(Stored data)
------------------------------------

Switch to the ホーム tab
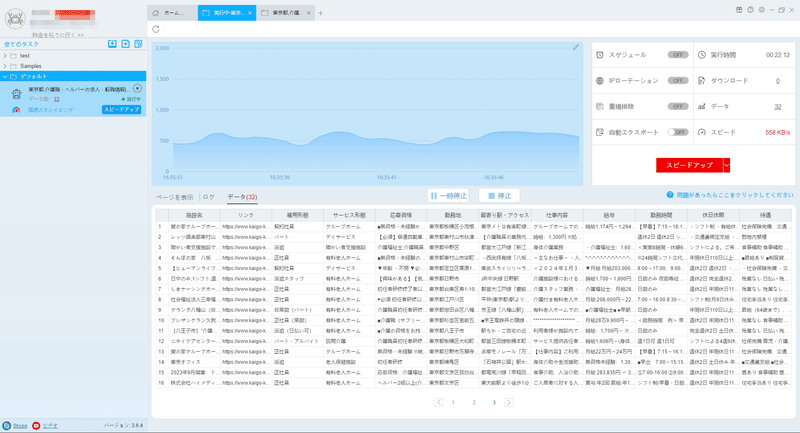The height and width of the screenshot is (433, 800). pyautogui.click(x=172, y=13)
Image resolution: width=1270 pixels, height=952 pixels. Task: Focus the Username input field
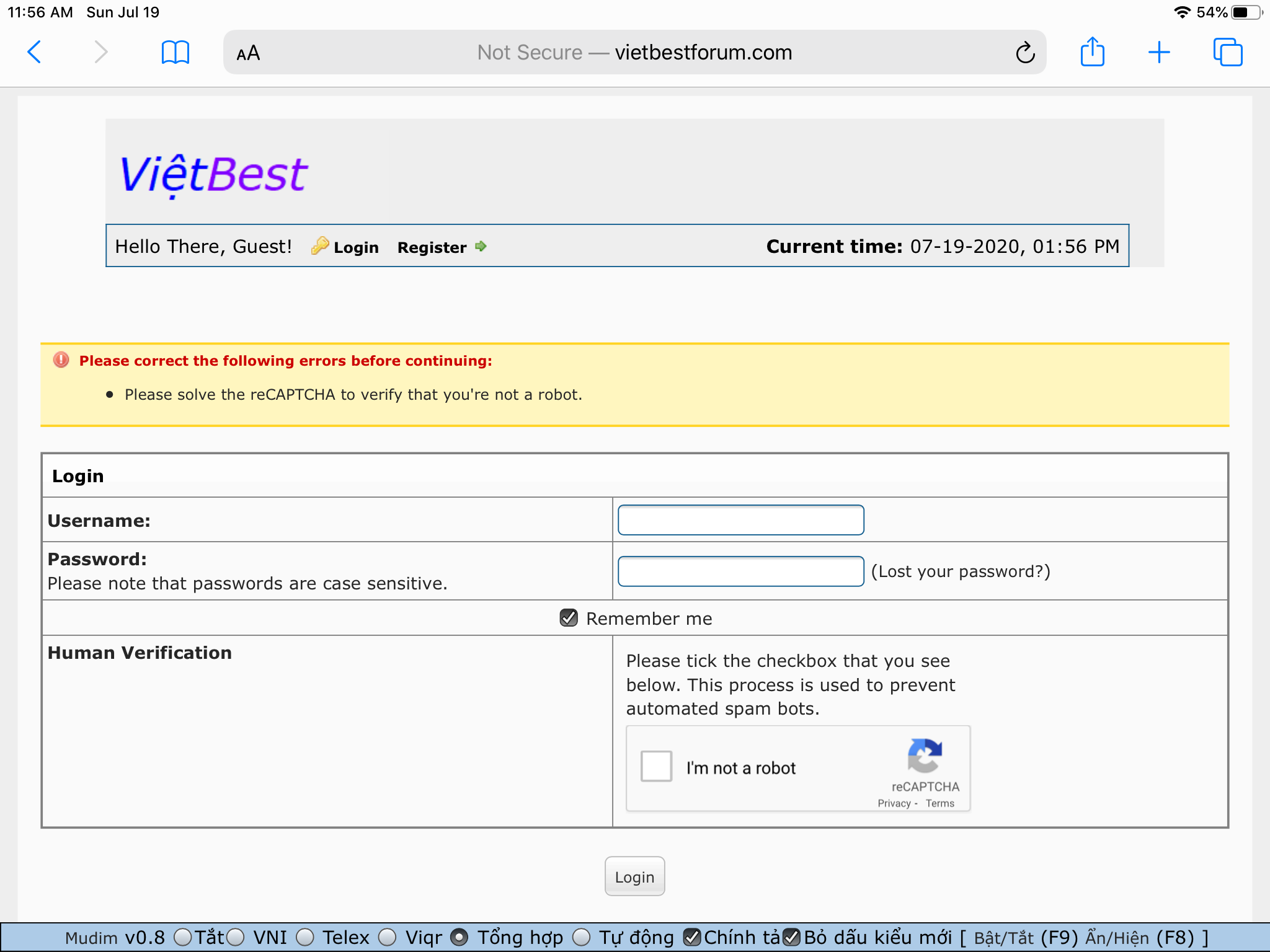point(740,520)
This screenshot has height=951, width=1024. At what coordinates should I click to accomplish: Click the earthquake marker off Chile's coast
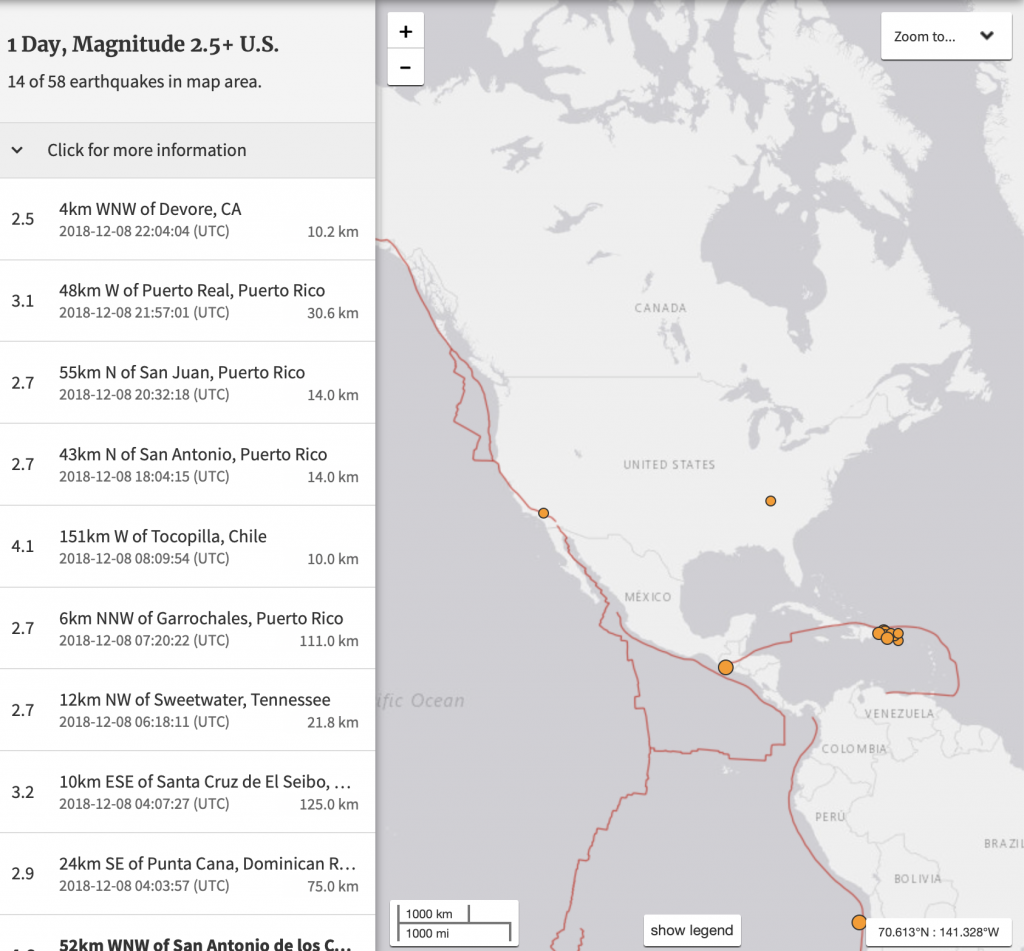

------------------------------------

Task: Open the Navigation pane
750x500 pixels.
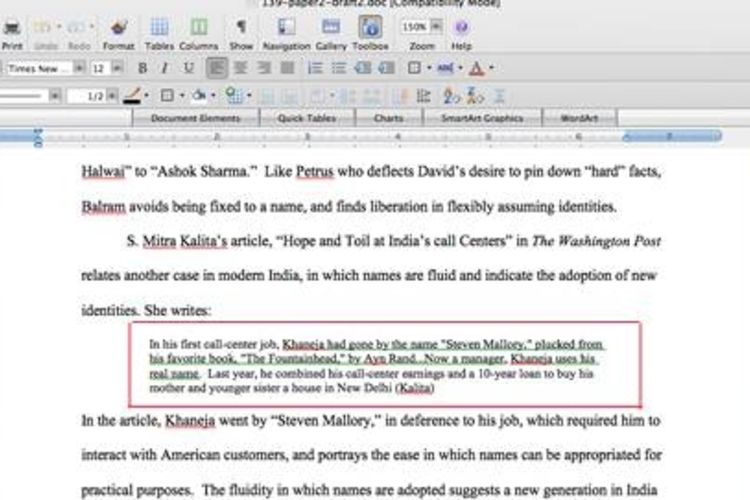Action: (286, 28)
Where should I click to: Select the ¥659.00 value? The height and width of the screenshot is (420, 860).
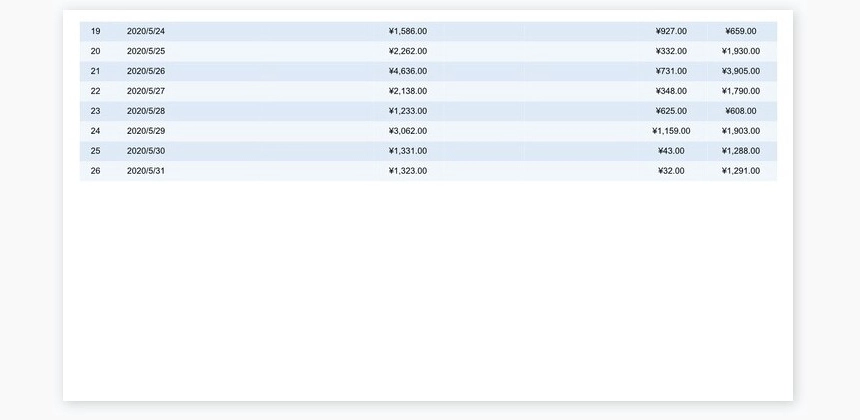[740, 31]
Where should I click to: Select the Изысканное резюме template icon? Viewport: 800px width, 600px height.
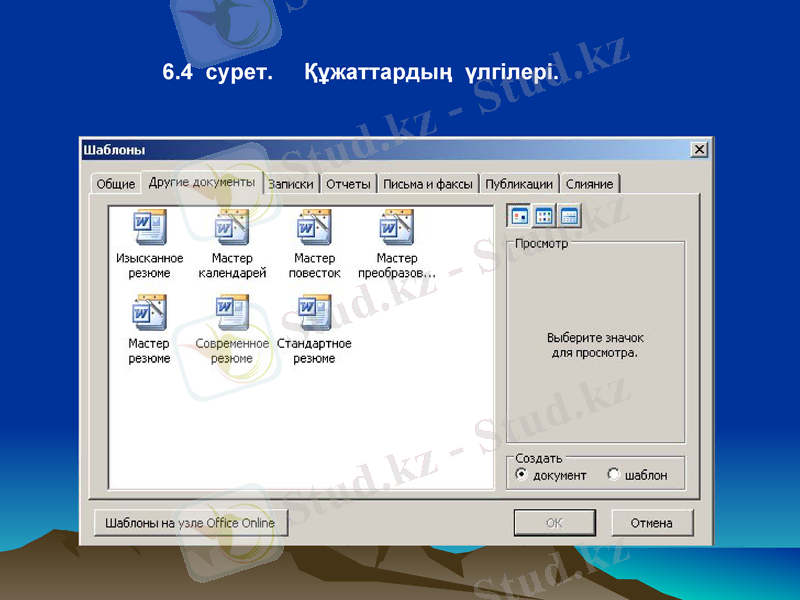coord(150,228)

------------------------------------

◆ **WHAT NEEDS TO BE DONE**
Could you render everything from the line containing "Task: Open the Navigation pane" down to the line containing "coord(150,228)" as a Markdown table with the columns Row and Line, skipping blank lines and leaving out the pictures?

◆ **SOLUTION TO THIS TASK**
| Row | Line |
|---|---|
| 1 | Task: Open the Navigation pane |
| 2 | 750x500 pixels. |
| 3 | Action: (286, 28) |
| 4 | Where should I click to: Select the ¥659.00 value? The height and width of the screenshot is (420, 860). |
| 5 | [740, 31] |
| 6 | Where should I click to: Select the Изысканное резюме template icon? Viewport: 800px width, 600px height. |
| 7 | coord(150,228) |